» Records provided:

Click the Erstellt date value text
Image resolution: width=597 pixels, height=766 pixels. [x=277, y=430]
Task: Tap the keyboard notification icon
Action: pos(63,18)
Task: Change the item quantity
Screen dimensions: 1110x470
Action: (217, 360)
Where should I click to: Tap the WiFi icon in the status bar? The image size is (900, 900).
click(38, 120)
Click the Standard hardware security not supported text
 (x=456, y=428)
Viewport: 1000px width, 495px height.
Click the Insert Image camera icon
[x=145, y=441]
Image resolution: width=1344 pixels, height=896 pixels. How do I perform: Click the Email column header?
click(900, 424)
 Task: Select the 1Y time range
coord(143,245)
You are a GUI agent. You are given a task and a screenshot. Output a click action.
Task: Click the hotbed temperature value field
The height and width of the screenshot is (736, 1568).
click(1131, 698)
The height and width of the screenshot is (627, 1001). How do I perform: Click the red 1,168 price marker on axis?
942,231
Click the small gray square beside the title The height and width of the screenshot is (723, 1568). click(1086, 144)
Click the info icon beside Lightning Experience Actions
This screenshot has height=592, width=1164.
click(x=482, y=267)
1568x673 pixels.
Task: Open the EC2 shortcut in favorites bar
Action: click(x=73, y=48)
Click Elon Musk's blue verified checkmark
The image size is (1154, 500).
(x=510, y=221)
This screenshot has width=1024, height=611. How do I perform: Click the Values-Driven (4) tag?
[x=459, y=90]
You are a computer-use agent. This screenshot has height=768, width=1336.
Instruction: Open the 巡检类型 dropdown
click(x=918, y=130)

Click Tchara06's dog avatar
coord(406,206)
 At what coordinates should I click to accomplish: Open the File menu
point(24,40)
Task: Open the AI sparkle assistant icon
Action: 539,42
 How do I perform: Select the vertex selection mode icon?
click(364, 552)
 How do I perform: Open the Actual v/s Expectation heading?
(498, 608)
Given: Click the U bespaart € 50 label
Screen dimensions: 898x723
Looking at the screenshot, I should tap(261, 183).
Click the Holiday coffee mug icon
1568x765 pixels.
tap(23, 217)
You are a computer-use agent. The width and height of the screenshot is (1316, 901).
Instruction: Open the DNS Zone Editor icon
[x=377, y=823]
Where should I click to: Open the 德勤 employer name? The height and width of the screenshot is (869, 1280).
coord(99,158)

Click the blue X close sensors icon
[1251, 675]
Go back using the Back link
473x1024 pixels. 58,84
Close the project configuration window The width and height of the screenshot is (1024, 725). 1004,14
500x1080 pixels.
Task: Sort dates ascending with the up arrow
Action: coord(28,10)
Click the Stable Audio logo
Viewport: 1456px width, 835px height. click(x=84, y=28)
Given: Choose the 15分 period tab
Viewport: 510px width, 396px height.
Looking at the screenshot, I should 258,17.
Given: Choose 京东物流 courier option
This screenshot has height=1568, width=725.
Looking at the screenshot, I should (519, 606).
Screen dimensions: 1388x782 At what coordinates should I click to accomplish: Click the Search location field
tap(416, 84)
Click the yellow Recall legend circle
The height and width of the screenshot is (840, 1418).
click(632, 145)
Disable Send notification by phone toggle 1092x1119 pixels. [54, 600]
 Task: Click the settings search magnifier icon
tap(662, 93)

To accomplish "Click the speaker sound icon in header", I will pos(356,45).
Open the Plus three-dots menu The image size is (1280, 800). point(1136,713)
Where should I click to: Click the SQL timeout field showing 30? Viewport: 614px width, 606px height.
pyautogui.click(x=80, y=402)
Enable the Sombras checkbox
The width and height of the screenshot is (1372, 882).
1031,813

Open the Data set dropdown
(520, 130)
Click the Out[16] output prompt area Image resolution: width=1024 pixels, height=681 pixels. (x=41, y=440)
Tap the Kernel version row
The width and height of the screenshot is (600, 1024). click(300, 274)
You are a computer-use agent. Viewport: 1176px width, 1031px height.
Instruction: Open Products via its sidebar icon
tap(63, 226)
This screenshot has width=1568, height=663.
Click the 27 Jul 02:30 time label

» Your task: Check every line of the records, and copy the ones that hold the word "beside".

» Answer box:
Click the small gray square beside the title The height and width of the screenshot is (723, 1568). click(1086, 144)
Click the info icon beside Lightning Experience Actions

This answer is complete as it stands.